___ THE DATA ___

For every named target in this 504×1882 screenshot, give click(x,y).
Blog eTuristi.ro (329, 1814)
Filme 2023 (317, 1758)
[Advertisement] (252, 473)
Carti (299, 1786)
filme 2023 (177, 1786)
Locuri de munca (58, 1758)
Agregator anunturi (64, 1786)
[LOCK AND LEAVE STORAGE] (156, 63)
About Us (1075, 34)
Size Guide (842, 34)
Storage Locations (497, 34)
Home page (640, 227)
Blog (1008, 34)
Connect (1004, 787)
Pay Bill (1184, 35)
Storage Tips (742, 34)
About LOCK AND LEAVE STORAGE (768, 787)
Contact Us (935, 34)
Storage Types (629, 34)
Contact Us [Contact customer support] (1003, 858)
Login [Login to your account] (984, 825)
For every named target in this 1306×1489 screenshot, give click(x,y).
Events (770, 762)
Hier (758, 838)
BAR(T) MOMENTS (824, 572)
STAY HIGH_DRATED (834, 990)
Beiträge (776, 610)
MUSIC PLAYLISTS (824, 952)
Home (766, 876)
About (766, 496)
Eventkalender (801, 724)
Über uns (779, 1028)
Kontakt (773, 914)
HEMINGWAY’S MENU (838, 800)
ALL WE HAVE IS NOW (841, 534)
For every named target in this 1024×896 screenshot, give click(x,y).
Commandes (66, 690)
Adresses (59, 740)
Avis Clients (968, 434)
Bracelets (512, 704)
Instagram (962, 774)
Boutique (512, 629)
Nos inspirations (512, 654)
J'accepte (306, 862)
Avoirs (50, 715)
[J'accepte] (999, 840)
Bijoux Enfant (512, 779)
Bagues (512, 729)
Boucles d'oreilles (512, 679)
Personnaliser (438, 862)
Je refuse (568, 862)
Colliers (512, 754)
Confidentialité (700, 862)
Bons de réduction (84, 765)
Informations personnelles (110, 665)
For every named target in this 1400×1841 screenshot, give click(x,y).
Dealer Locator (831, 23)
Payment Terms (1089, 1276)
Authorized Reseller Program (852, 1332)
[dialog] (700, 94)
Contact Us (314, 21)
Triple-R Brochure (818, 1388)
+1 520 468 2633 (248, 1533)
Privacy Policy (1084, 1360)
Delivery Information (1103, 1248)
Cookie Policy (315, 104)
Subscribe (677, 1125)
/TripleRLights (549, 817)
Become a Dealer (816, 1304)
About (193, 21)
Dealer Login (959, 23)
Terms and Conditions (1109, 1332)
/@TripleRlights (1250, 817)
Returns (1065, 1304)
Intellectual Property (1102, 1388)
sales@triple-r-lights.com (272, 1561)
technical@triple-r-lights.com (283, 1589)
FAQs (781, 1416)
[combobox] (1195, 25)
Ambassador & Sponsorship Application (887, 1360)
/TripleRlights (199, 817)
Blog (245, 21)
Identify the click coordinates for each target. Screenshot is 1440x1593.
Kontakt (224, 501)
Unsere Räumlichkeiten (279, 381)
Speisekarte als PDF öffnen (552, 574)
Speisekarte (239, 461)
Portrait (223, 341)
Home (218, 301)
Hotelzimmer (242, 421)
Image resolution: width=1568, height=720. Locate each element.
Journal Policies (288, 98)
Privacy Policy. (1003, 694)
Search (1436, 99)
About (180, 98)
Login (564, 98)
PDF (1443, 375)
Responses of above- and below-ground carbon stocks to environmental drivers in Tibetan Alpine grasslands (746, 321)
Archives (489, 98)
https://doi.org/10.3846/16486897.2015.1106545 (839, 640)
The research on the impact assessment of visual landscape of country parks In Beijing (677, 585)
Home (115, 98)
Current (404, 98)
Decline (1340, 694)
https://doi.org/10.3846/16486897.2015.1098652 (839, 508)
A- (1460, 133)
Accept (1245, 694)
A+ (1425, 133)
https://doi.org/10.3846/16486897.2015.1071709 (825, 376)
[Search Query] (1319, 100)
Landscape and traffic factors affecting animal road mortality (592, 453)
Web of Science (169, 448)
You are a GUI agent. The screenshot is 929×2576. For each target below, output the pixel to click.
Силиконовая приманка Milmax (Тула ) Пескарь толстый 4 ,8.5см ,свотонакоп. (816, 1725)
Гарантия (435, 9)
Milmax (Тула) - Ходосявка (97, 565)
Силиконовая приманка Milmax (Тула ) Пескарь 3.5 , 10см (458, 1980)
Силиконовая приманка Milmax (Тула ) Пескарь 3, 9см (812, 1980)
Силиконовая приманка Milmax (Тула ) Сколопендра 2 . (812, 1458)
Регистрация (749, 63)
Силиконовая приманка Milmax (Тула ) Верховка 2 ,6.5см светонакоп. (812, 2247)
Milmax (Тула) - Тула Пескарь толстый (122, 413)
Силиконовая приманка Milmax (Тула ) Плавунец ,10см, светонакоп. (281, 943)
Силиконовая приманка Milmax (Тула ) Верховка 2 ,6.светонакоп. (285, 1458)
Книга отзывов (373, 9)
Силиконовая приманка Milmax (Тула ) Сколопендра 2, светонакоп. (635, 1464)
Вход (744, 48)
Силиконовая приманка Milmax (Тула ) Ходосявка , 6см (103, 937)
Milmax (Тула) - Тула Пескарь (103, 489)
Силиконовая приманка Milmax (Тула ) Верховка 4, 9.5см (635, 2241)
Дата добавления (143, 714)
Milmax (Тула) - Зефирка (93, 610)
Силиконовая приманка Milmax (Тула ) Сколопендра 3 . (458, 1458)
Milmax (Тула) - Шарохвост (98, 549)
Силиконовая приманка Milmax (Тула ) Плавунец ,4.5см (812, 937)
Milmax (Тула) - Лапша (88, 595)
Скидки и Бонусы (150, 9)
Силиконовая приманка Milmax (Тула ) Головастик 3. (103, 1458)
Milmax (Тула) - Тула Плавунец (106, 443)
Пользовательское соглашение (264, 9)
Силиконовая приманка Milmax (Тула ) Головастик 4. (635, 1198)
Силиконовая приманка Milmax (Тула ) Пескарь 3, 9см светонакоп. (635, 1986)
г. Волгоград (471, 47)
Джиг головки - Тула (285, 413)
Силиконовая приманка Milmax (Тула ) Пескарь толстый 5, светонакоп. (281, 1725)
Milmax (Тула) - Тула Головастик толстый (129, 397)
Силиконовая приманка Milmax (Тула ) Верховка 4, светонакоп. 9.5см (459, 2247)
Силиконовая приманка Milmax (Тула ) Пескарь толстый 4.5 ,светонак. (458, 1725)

___

Which lines of the material above contain the string "named"? Report each of them in full, treating uppercase and lowercase as different.

For every named target in this 504×1882 screenshot, give click(x,y).
For every named target in this 1306×1489 screenshot, give click(x,y).
For every named target in this 1024×896 screenshot, give click(x,y).
For every named target in this 1400×1841 screenshot, give click(x,y).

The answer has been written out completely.